Each line of the records needs to come back exactly as written.

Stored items
——

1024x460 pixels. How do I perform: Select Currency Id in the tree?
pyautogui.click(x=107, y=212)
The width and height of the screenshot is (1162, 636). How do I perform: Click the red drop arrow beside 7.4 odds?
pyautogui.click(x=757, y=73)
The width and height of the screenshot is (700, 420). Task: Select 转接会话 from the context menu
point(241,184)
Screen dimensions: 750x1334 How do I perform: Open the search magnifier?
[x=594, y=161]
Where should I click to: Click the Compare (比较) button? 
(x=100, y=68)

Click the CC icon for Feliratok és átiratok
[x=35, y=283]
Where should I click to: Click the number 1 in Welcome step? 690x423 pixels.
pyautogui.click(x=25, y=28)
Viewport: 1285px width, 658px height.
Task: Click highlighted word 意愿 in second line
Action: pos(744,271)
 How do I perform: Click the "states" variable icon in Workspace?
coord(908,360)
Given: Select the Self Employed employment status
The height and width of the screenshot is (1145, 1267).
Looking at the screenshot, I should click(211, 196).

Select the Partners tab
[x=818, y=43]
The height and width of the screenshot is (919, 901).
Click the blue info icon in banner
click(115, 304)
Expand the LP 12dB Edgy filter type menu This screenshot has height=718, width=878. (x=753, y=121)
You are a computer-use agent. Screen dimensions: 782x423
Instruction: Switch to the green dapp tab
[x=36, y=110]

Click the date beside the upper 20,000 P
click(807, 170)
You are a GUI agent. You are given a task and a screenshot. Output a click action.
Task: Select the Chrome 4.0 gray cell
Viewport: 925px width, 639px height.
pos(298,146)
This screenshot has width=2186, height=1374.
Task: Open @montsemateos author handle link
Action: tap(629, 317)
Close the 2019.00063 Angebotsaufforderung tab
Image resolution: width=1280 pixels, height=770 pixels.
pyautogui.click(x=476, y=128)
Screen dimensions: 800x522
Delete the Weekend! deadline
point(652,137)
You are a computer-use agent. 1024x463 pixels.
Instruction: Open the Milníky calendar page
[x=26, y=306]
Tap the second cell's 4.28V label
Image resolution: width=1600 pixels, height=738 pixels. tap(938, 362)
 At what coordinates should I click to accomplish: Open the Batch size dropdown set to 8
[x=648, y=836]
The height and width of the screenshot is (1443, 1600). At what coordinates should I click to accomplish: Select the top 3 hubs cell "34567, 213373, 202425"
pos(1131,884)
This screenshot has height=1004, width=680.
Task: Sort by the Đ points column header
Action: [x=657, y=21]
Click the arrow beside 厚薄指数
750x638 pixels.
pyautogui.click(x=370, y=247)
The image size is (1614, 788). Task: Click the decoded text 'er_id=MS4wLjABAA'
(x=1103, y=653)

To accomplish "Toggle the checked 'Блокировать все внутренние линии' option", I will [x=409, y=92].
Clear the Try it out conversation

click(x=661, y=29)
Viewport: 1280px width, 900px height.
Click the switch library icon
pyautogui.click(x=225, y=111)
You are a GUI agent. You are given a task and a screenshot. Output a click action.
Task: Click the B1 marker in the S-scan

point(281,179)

——

TASK RESULT:
1024x460 pixels. How do I perform: Select Currency Id in the tree?
pyautogui.click(x=107, y=212)
The width and height of the screenshot is (1162, 636). How do I perform: Click the red drop arrow beside 7.4 odds?
pyautogui.click(x=757, y=73)
The width and height of the screenshot is (700, 420). Task: Select 转接会话 from the context menu
point(241,184)
Screen dimensions: 750x1334 How do I perform: Open the search magnifier?
[x=594, y=161]
Where should I click to: Click the Compare (比较) button? 
(x=100, y=68)

Click the CC icon for Feliratok és átiratok
[x=35, y=283]
Where should I click to: Click the number 1 in Welcome step? 690x423 pixels.
pyautogui.click(x=25, y=28)
Viewport: 1285px width, 658px height.
Task: Click highlighted word 意愿 in second line
Action: pos(744,271)
 How do I perform: Click the "states" variable icon in Workspace?
coord(908,360)
Given: Select the Self Employed employment status
The height and width of the screenshot is (1145, 1267).
Looking at the screenshot, I should click(211, 196).

Select the Partners tab
[x=818, y=43]
The height and width of the screenshot is (919, 901).
Click the blue info icon in banner
click(115, 304)
Expand the LP 12dB Edgy filter type menu This screenshot has height=718, width=878. (x=753, y=121)
You are a computer-use agent. Screen dimensions: 782x423
Instruction: Switch to the green dapp tab
[x=36, y=110]

Click the date beside the upper 20,000 P
click(807, 170)
You are a GUI agent. You are given a task and a screenshot. Output a click action.
Task: Select the Chrome 4.0 gray cell
Viewport: 925px width, 639px height.
pos(298,146)
This screenshot has width=2186, height=1374.
Task: Open @montsemateos author handle link
Action: tap(629, 317)
Close the 2019.00063 Angebotsaufforderung tab
Image resolution: width=1280 pixels, height=770 pixels.
pyautogui.click(x=476, y=128)
Screen dimensions: 800x522
Delete the Weekend! deadline
point(652,137)
You are a computer-use agent. 1024x463 pixels.
Instruction: Open the Milníky calendar page
[x=26, y=306]
Tap the second cell's 4.28V label
Image resolution: width=1600 pixels, height=738 pixels. tap(938, 362)
 At what coordinates should I click to accomplish: Open the Batch size dropdown set to 8
[x=648, y=836]
The height and width of the screenshot is (1443, 1600). At what coordinates should I click to accomplish: Select the top 3 hubs cell "34567, 213373, 202425"
pos(1131,884)
This screenshot has height=1004, width=680.
Task: Sort by the Đ points column header
Action: [x=657, y=21]
Click the arrow beside 厚薄指数
750x638 pixels.
pyautogui.click(x=370, y=247)
The image size is (1614, 788). Task: Click the decoded text 'er_id=MS4wLjABAA'
(x=1103, y=653)

To accomplish "Toggle the checked 'Блокировать все внутренние линии' option", I will [x=409, y=92].
Clear the Try it out conversation

click(x=661, y=29)
Viewport: 1280px width, 900px height.
Click the switch library icon
pyautogui.click(x=225, y=111)
You are a GUI agent. You are given a task and a screenshot. Output a click action.
Task: Click the B1 marker in the S-scan

point(281,179)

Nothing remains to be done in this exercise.